"Wandlung ist notwendig wie die Erneuerung der Blätter im Frühling", zitierte der Vorstandsvorsitzende der Volksbank Forchheim, Gregor Scheller, Vincent van Gogh. Gewandelt habe sich die Filiale der Volksbank in Kunreuth zur schönen, neuen Bankfiliale. Viele Besucher waren zum "Tag der offenen Tür"und zur ökumenischen Segnung gekommen.

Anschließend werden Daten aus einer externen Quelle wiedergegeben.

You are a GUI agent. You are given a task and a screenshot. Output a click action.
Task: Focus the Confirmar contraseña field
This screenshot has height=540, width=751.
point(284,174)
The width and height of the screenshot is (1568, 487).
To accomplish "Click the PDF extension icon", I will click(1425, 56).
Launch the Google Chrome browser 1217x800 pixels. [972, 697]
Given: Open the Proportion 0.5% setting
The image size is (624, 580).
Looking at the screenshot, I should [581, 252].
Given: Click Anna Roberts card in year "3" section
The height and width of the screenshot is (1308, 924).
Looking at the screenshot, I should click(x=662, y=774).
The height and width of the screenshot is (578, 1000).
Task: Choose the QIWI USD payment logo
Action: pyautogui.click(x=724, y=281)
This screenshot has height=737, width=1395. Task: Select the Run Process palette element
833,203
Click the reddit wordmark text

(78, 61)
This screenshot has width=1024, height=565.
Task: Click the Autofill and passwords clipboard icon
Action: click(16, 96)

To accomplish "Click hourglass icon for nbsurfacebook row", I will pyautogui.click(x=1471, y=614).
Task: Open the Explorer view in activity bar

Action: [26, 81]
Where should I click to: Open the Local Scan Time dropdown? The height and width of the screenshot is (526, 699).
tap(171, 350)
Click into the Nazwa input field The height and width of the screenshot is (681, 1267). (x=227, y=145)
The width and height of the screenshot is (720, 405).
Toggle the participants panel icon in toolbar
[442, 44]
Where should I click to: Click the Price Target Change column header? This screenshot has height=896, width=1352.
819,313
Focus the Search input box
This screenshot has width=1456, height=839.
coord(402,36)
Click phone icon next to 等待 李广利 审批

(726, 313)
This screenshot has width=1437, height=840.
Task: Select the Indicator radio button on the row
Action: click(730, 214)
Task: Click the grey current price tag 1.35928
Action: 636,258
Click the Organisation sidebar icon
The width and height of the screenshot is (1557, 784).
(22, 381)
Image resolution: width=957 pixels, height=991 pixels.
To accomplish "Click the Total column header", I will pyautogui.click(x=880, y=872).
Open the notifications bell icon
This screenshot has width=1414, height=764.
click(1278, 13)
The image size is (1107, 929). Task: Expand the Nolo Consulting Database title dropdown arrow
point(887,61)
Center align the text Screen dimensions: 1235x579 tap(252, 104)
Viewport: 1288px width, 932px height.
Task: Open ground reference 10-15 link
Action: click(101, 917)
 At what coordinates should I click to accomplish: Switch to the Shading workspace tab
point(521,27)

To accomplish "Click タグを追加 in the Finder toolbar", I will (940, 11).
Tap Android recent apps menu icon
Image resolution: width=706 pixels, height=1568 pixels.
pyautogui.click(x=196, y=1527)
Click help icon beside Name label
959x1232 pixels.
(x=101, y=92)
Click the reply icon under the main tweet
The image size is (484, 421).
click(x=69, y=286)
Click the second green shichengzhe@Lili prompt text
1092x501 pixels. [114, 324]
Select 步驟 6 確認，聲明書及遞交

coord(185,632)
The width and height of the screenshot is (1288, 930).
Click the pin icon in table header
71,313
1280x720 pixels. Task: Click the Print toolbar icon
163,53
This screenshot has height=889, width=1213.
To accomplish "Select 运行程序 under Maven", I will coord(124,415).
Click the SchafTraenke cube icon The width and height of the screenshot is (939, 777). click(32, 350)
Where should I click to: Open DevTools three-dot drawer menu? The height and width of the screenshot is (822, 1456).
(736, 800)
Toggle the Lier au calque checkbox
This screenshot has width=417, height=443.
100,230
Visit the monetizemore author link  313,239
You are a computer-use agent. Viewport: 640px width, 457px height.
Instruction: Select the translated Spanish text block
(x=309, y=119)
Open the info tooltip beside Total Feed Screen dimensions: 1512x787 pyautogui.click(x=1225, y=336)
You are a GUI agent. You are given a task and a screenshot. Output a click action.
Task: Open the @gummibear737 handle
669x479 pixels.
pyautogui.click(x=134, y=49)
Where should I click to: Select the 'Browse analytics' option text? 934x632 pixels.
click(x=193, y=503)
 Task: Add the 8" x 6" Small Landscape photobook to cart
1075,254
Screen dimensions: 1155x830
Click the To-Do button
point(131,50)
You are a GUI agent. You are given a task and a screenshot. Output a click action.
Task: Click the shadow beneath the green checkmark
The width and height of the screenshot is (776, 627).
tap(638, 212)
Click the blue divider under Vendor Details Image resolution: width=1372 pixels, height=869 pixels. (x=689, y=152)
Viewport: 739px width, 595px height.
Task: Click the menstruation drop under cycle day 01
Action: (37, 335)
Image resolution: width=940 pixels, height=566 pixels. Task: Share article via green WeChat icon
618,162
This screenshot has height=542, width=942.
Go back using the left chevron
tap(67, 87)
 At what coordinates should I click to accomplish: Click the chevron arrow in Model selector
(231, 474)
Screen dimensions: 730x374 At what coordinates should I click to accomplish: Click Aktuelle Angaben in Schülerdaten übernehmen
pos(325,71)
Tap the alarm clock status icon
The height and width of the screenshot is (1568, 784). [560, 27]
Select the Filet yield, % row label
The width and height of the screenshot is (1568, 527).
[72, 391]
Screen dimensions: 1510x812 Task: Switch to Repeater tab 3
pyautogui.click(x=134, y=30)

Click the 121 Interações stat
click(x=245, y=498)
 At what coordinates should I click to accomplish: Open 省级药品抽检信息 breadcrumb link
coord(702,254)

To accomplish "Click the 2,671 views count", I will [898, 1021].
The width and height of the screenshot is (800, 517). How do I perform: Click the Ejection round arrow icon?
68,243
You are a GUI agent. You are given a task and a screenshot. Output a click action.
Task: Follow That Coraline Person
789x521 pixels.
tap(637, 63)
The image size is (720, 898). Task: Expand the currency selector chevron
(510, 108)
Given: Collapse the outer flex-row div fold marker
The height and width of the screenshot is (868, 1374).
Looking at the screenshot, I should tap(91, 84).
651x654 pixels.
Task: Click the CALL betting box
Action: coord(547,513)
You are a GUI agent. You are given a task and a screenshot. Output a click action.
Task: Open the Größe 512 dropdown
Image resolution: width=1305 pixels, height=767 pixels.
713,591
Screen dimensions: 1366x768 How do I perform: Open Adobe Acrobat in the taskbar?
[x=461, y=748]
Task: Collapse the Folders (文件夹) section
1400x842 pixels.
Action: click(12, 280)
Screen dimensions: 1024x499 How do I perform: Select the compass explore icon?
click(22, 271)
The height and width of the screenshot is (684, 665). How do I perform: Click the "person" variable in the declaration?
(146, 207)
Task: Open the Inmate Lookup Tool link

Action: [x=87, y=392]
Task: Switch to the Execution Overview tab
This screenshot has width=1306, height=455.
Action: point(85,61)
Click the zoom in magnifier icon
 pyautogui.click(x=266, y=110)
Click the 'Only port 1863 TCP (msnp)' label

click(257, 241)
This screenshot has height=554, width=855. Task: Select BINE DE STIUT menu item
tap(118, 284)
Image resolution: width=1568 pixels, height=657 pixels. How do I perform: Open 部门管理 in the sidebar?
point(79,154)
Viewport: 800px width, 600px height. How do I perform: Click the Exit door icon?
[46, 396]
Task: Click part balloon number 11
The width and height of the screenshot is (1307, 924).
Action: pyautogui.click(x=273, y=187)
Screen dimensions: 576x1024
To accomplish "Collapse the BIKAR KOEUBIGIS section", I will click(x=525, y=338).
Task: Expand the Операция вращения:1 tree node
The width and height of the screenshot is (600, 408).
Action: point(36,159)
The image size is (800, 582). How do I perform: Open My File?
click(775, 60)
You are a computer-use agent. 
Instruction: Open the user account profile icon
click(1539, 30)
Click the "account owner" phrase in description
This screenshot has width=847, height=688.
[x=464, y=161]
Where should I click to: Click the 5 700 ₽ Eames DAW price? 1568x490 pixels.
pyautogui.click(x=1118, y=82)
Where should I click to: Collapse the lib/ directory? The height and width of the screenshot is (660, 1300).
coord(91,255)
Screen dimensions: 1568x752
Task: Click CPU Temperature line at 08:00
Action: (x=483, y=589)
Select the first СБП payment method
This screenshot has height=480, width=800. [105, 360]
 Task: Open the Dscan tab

Die Genossenschaftsbank zog auf die andere Seite der Straße, wo eine ehemalige Apotheke zur Bankfiliale umgebaut wurde. Dafür nahm die Volksbank 250 000 Euro hat die Volksbank investiert. Das bisherigen Bankgebäude nutzt der neue Besitzer zur Erweiterung seines bestehenden Lebensmittelladens.

Verantwortung de Bürger

Scheller schlug einen weiten Bogen zurück über 150 Jahre, zu den Anfängen des Genossenschaftswesens. Die eigene Verantwortung der Bürger, nicht die des Staates, sei der Grundgedanke.
Der genossenschaftliche Gedanke sei in der Welt der Globalisierung aktueller denn je.

1902 wurde der Darlehenskassenverein Kunreuth gegründet, Vorläufer der heutigen Genossenschaftsbank.

Erster Vorsitzender war der damalige Bürgermeister Georg Ulm, Urgroßvater des heutigen Gemeindechefs. 1947 folgte der Zusammenschluss mit Mittelehrenbach, 1995 mit Pretzfeld und 2002 mit der Volksbank Forchheim. Weingarts wurde 1912 gegründet, 1971 fusionierte die Filiale mit Mittelehrenbach. 12,3 Millionen Euro Volumen werden in Kunreuth verwaltet mit über 2000 Konten.

Diskrete Beratung

Die Volksbank Kunreuth verfüge über offene Räume, aber auch über die nötigen Räume für diskrete Beratung.
Weingarts als Filiale gebe es nicht mehr, dennoch wolle man aber dort bei den Einwohnern nach Bedarf im einzelnen präsent sein, so der Vorstandsvorsitzende. Kunreuth biete mehr Öffnungszeiten an, als es vorher für Kunreuth und Weingarts zusammen der Fall gewesen sei. Thomas Kotschenreuther erhielt anschließend den symbolischen Schlüssel als künftiger Leiter der Filiale. Ihn unterstützt Ottilie Wolf.

Bürgermeister Hermann Ulm (Demokratie) sieht im Zusammenschluss von Weingarts und Kunreuth "einen notwendigen Kompromiss mit sehr gutem Ergebnis".

Er mahnte bei der Bank an, dass die Nähe zu den Weingartsern erhalten bleibt. Wichtig sei, dass die Gemeinde als Ganzes gut versorgt sei.

"Passt scho", meinte er und sieht eine nachhaltige Entwicklung mit dem vergrößerten Lebensmittelladen gegenüber. Das umfunktionierte Raiffeisengebäude im Dienste der Gemeinde in Weingarts tue dem Ort gut.

Ein Netzwerk als Mosaik aus privaten, wirtschaftlichen Einrichtungen und allem, was eine Gemeinschaft lebenswert mache, sei die Aufgabe einer jeden Kommune. Zwei Bankfilialen haben dieses Jahr in Kunreuth neu eröffnet, dazu kommt ein Ärztehaus.

Für jede Institution der Gemeinde überreichte Kotschenreuther zum Schluss ein Geschenk aus dem Kulturfond der Bank.